▶ What you have to do
Update the lines starting at the one containing "Where should I" and ending at the one containing "tap(1097, 300)" by putting "screen assistant" in place of "computer-use agent" and leaving everything else unchanged. Omit the pictures from your answer.

▶ Provided records
□ □ □ □

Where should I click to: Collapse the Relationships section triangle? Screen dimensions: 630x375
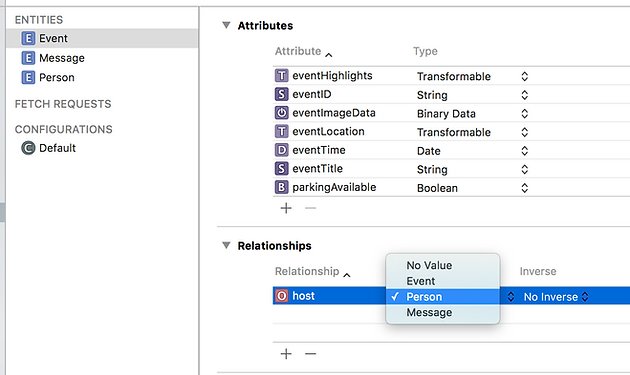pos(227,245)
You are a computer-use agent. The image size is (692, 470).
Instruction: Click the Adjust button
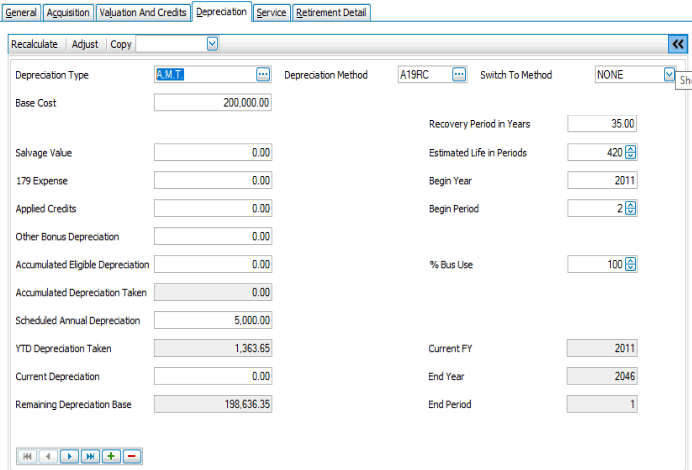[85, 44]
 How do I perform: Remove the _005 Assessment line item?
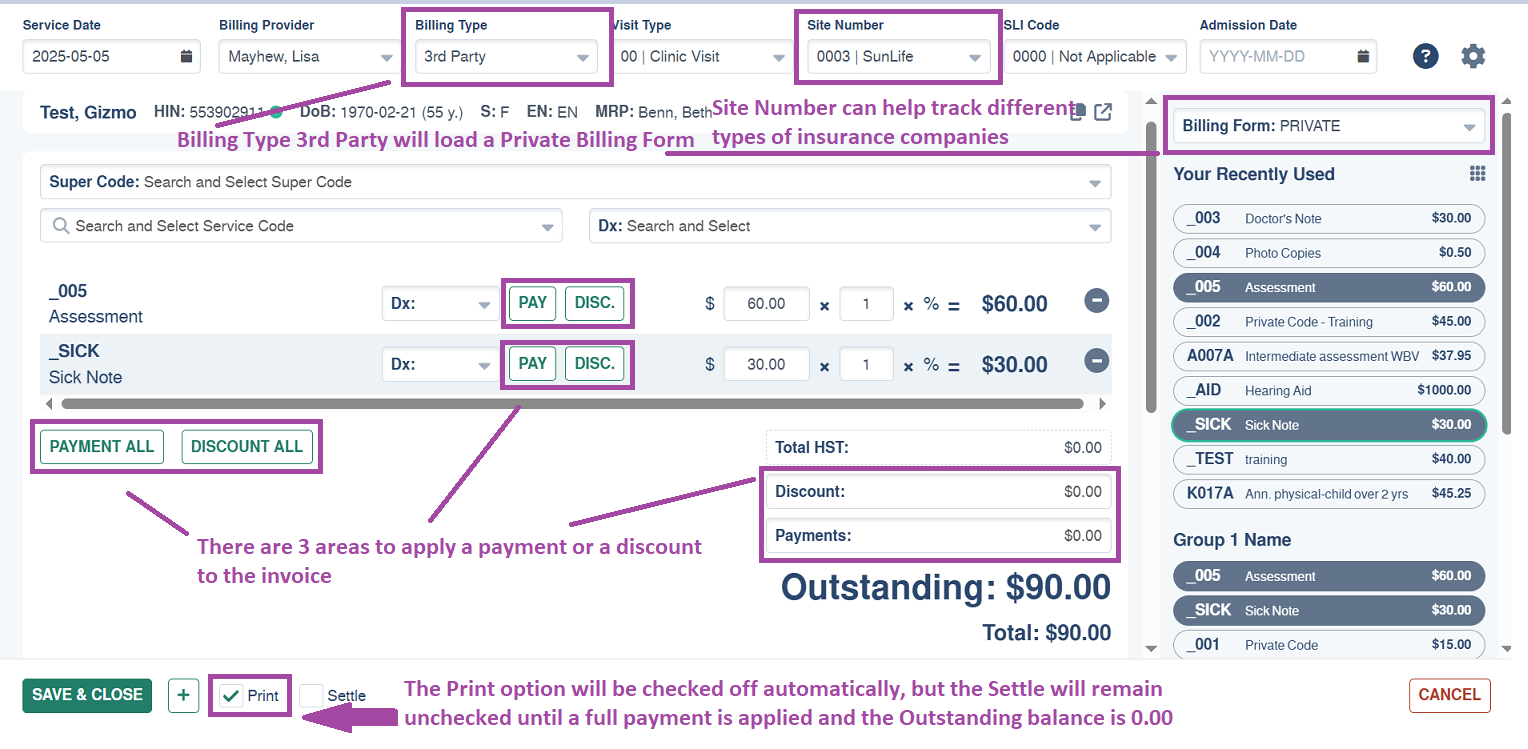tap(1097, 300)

□ □ □ □

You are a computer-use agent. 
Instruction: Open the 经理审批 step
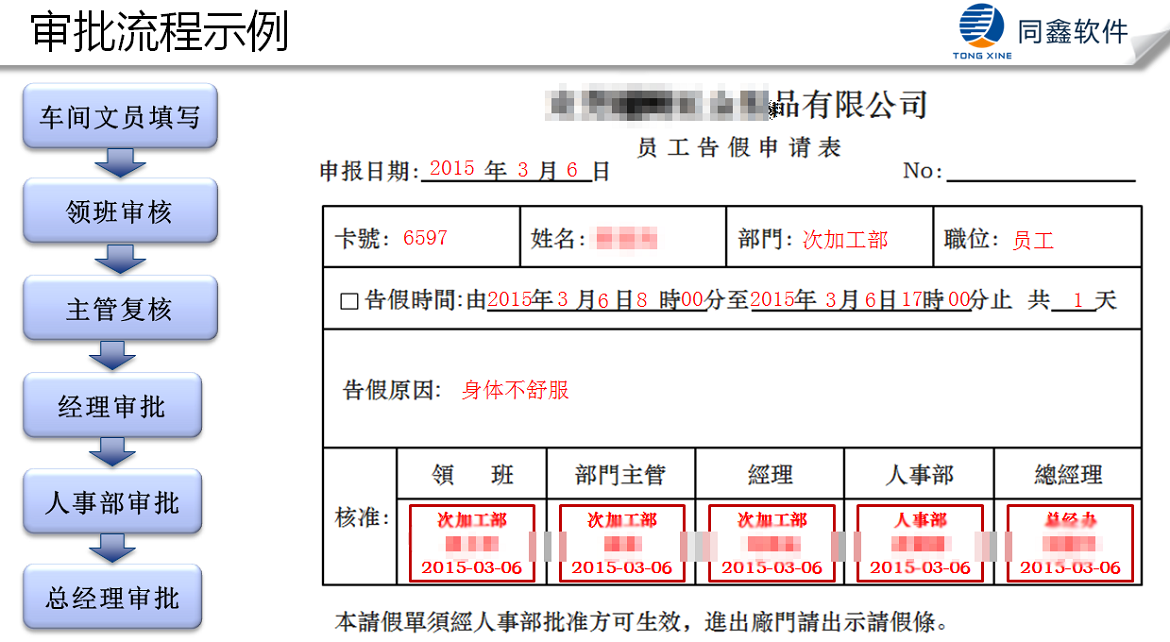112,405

□ □ □ □

▶ Exercise answer
Where should I click to: Collapse the Relationships section triangle? Screen dimensions: 630x375
pos(227,245)
You are a screen assistant. The image size is (692, 470).
Instruction: Click the Adjust button
[85, 44]
 How do I perform: Remove the _005 Assessment line item?
tap(1097, 300)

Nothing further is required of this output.